SWA Group Wins Master Plan Assignment for Mexico's University of Monterrey Including Site-Design for Tadao Ando Building

July 28, 2009

SAN FRANCISCO--(BUSINESS WIRE)--SWA Group has won a design competition to provide master planning and landscape architecture improving sustainability for the 247-acre (100-hectare) campus of the University of Monterrey, Monterrey, Mexico. The assignment includes a phase-one implementation of site design for the Art and Design School Building under construction by noted architect Tadao Ando, the 1995 winner of the Pritzker Prize. SWA's assignment for the University of Monterrey (UDEM), Mexico's premier institution of higher education, will help transform the campus from a vehicular orientation to one that encourages pedestrian, bicycle and transit use.

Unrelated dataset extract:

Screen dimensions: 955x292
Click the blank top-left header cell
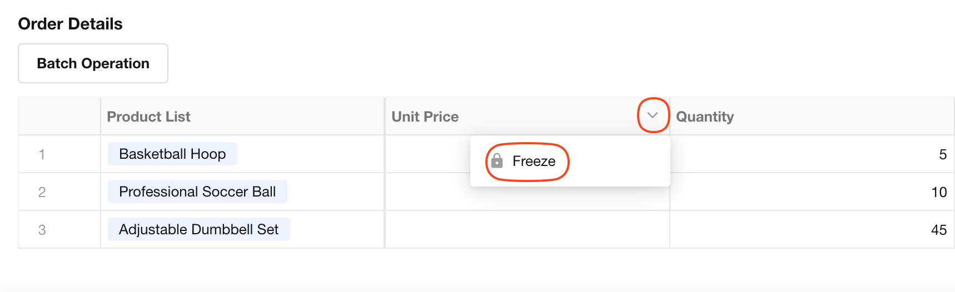59,117
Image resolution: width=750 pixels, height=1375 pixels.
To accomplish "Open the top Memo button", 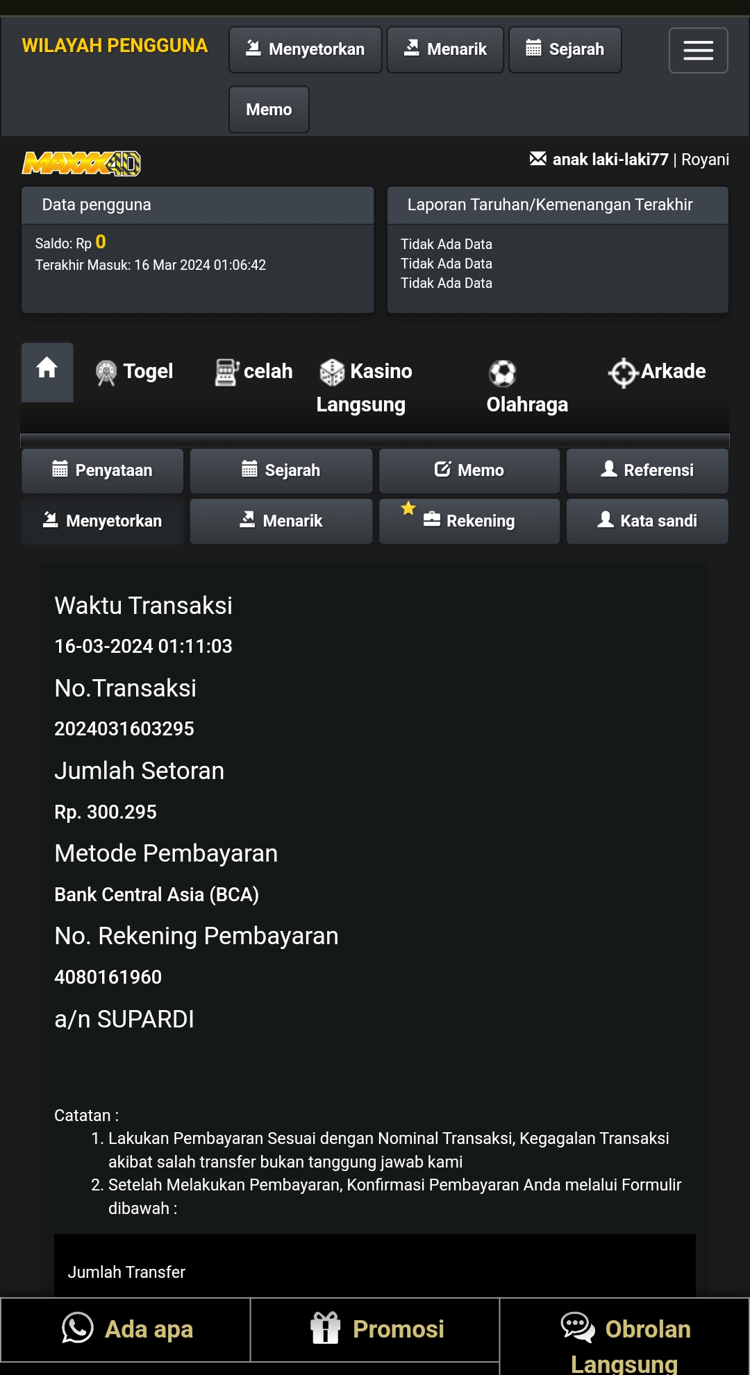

The master plan will also incorporate greater sustainability by use of indigenous plant materials, natural water-retention and filtration, low maintenance landscaping as well as site-design strategies to enhance the learning and collaboration among students and faculty. Tadao Ando's structure, called the Gate of Creation, is a $34.5 million project encompassing 94,000 square feet (8,719 square meters), with spaces for design, research, teaching and exhibition, as well as 22 laboratories and workshops. According to the university, the building will help it establish Mexico and Latin America as a leader in the education of art, architecture and design. "The landscape architecture and site design effort for UDEM is both a challenge and an honor that we are thrilled to be undertaking," said Rene Bihan, SWA's San Francisco-based managing principal overseeing the design team. "We will be working with the architect and the university to provide a proper landscape backdrop to what is considered one of the most significant architectural buildings in all of Latin America, while also helping the university move its campus to a higher level of sustainability." SWA Group has completed related assignments in the region including the award-winning Las Ventanas in Cabo San Lucas, Mexico. It provided landscape architecture for the California Academy of Sciences in San Francisco, the Fort Worth Museum of Modern Art, Stanford University, Soka University and Tokyo University of Foreign Studies in Tokyo.